## Your instructions
Please set down, word for word, the line that contains "Screen dimensions: 862x759" and every line after it to the end of the entries below, omitting the pictures.

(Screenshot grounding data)
━━━━━━━━━━
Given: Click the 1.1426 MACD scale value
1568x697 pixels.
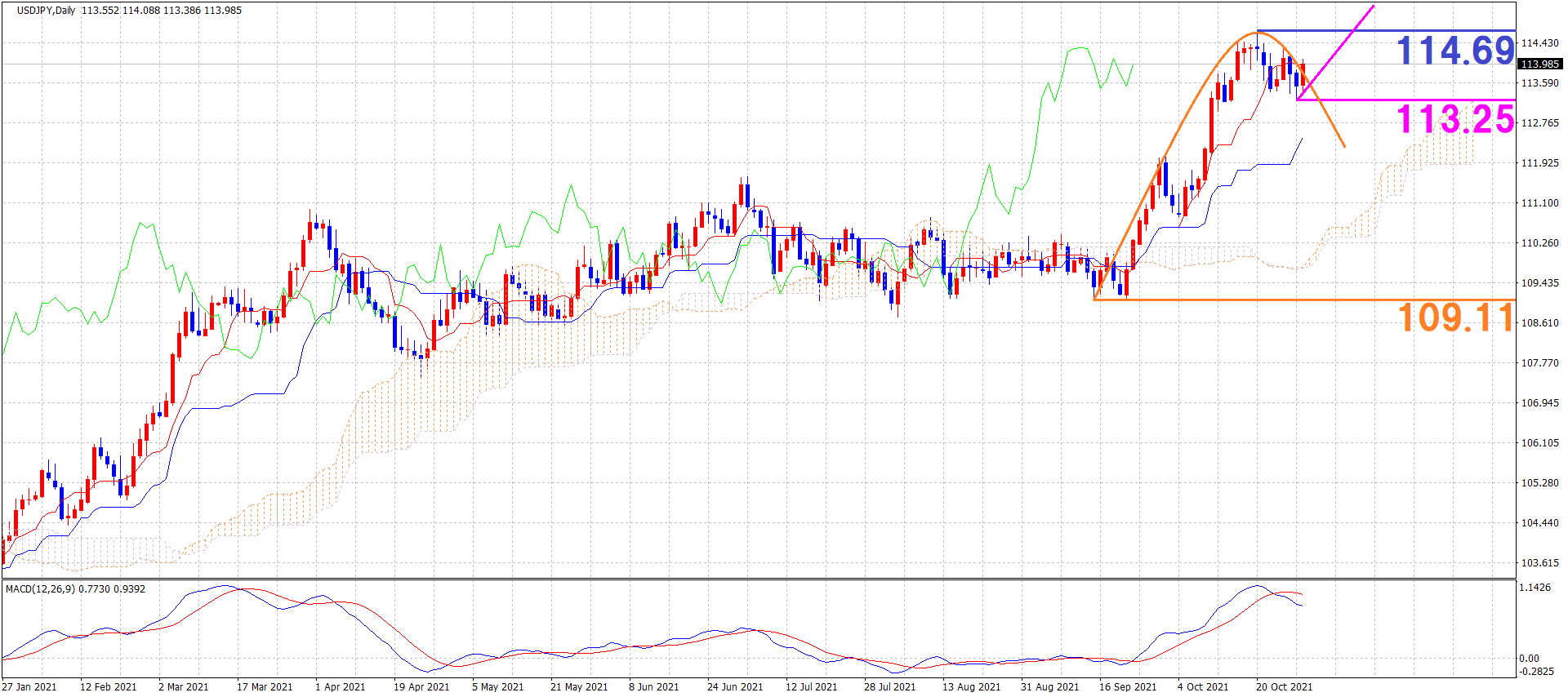Looking at the screenshot, I should pyautogui.click(x=1535, y=588).
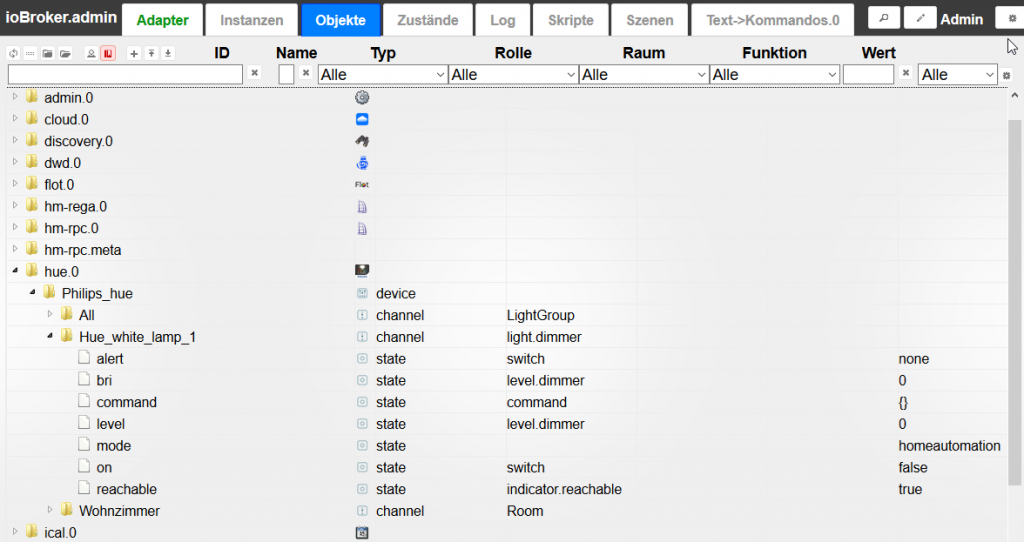Image resolution: width=1024 pixels, height=542 pixels.
Task: Collapse all nodes with closed-folder toolbar icon
Action: [x=47, y=53]
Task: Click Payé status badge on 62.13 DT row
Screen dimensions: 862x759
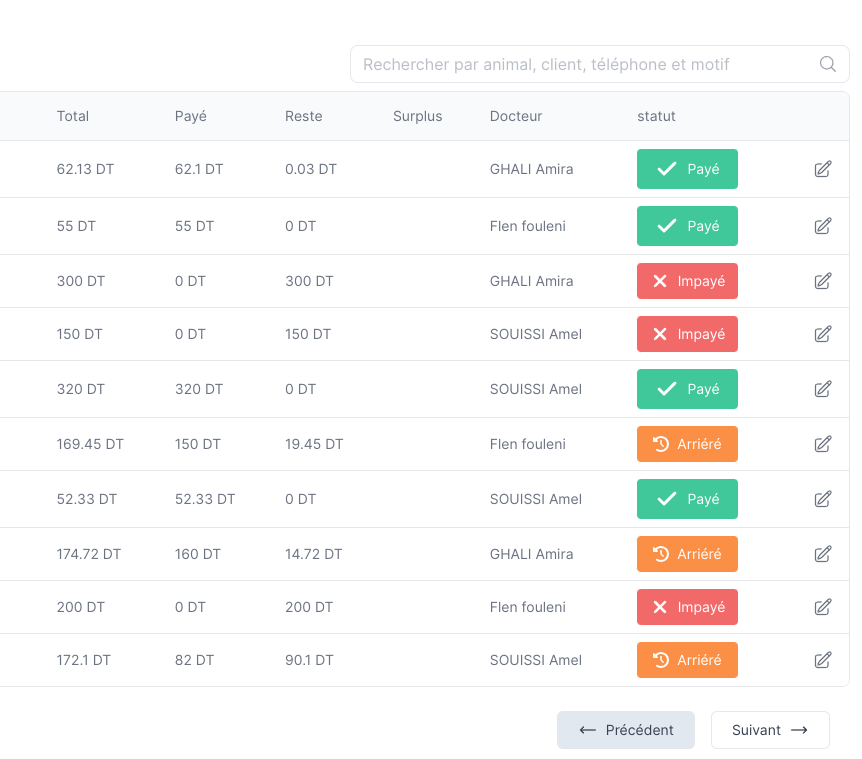Action: point(687,169)
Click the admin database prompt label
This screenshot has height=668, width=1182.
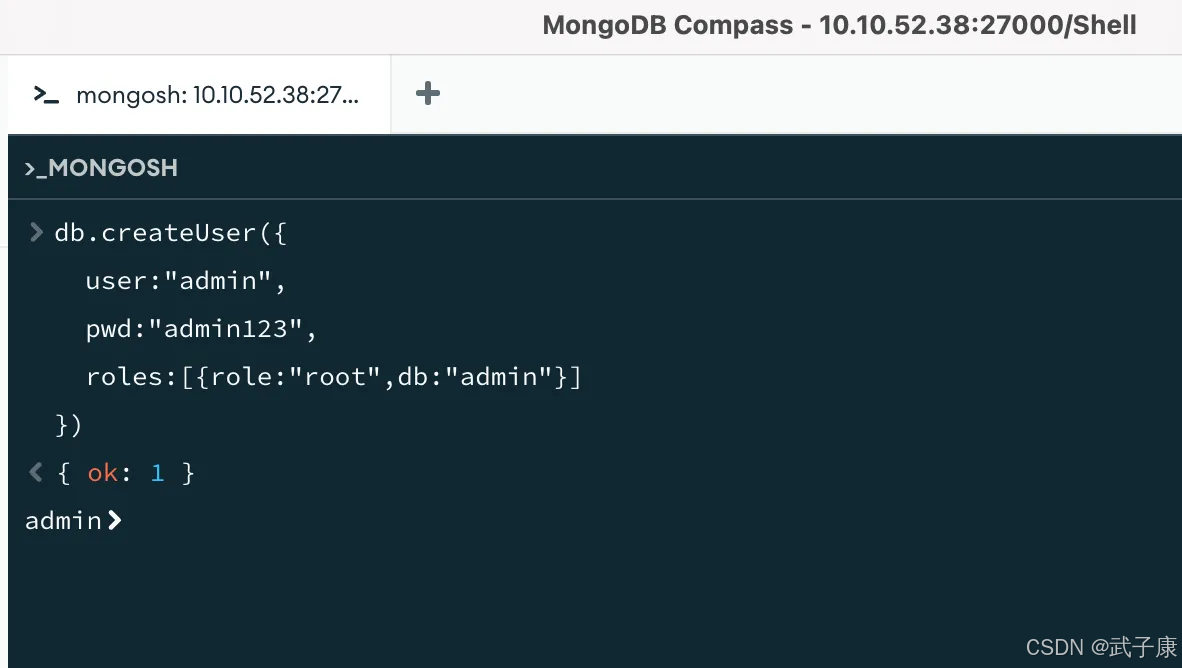63,520
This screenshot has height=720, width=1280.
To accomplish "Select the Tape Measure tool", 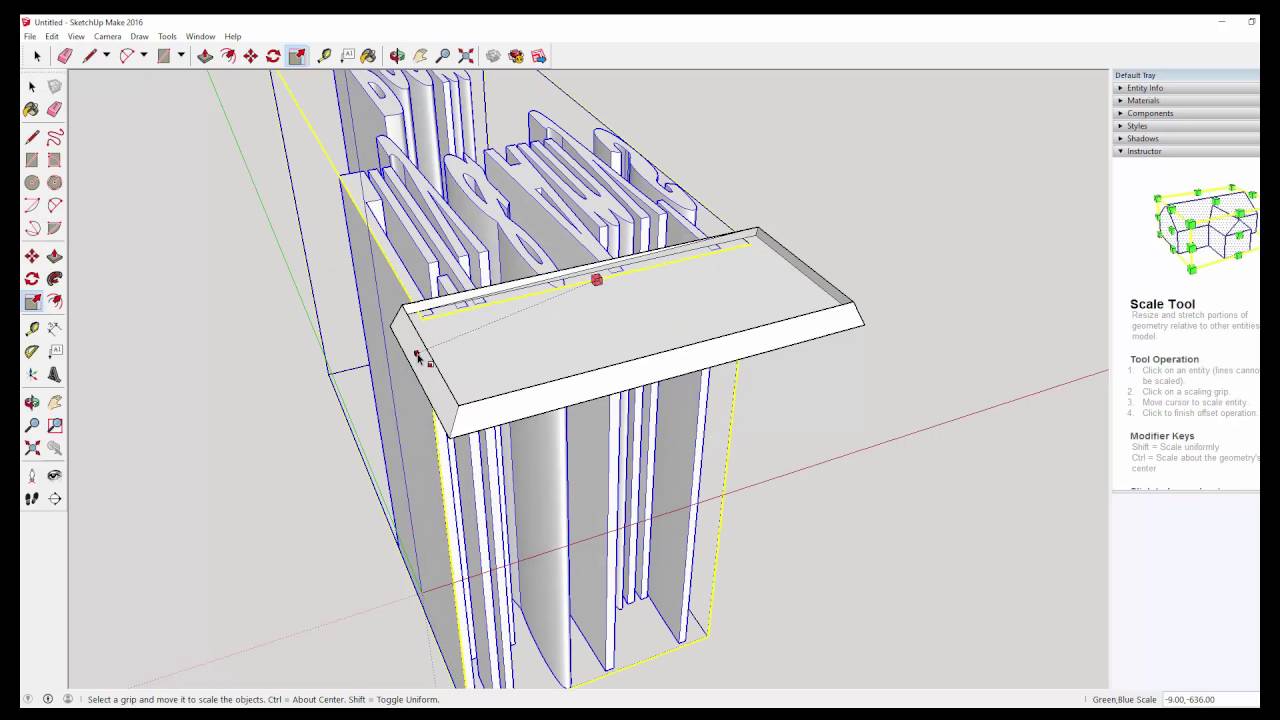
━━━━━━━━━━
## Reply to the exercise
Screen dimensions: 862x759
Action: point(687,169)
Click the admin database prompt label
This screenshot has height=668, width=1182.
63,520
This screenshot has height=720, width=1280.
To accomplish "Select the Tape Measure tool", 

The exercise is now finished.